Collected data entries

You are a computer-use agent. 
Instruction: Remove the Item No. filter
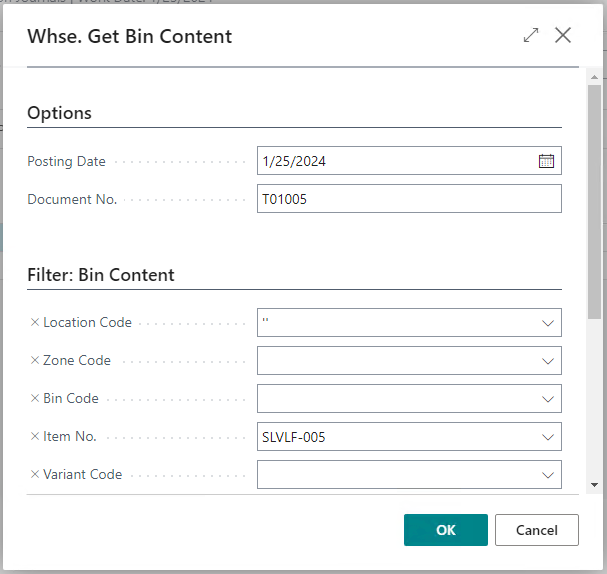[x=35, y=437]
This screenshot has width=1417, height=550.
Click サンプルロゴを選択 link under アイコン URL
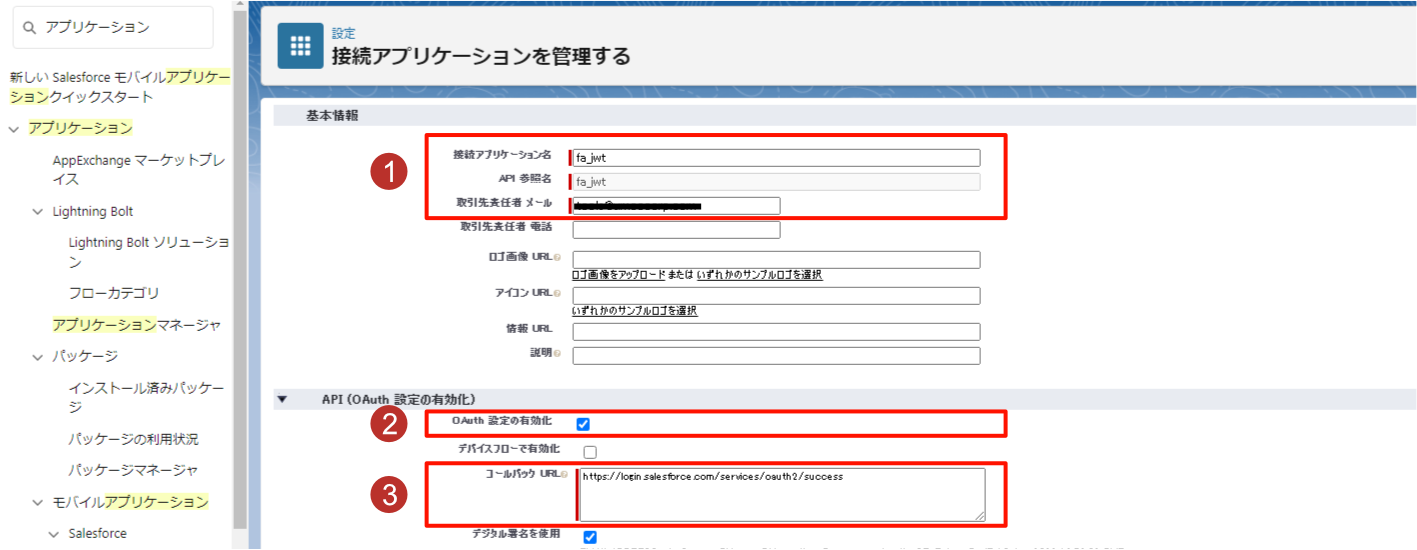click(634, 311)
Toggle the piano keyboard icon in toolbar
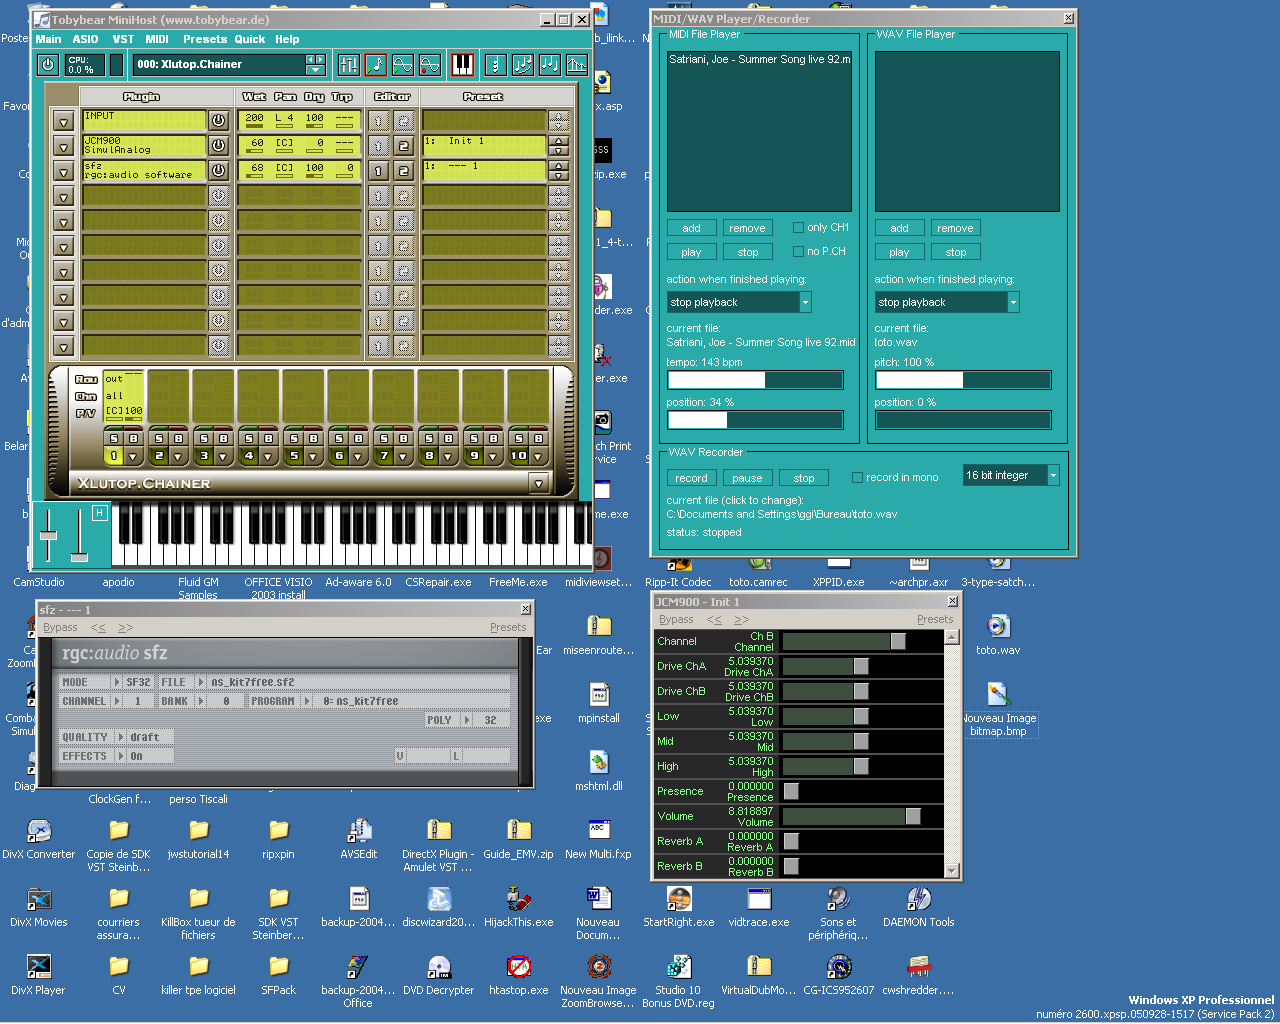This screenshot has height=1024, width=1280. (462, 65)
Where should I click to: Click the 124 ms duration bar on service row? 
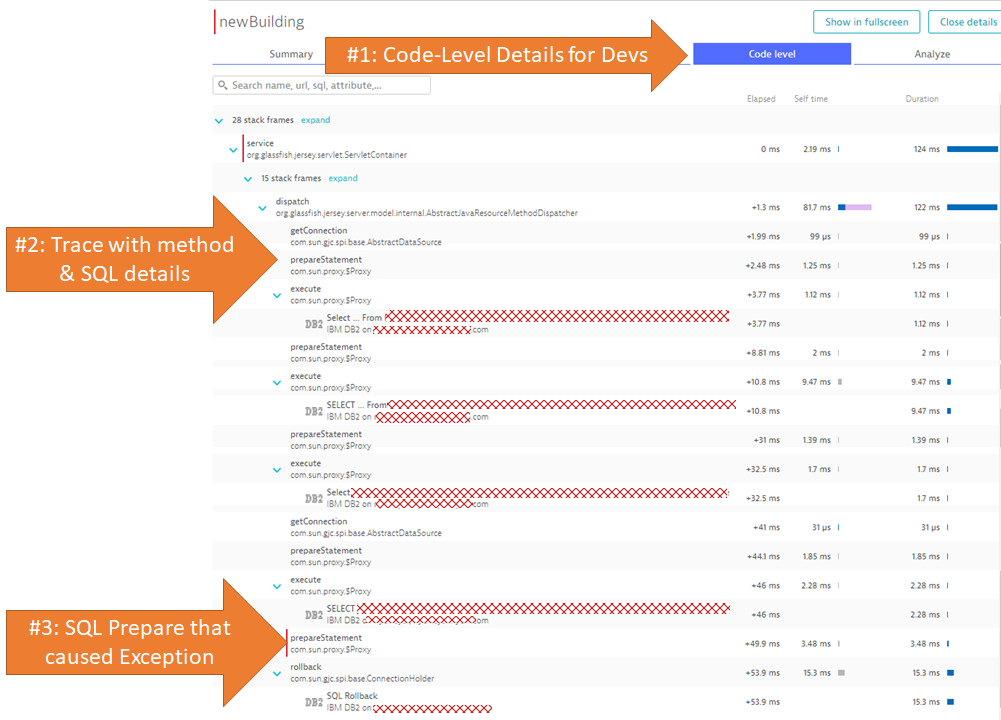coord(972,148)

TRY IT >> Line by line, print the records exactly, leaving the pictures behind.

WRITTEN SOLUTION >>
You are a computer-use agent. 
Instruction: Remove the Item No. filter
[x=35, y=437]
This screenshot has width=1417, height=550.
Click サンプルロゴを選択 link under アイコン URL
click(634, 311)
Toggle the piano keyboard icon in toolbar
This screenshot has height=1024, width=1280. (462, 65)
Where should I click to: Click the 124 ms duration bar on service row? 
coord(972,148)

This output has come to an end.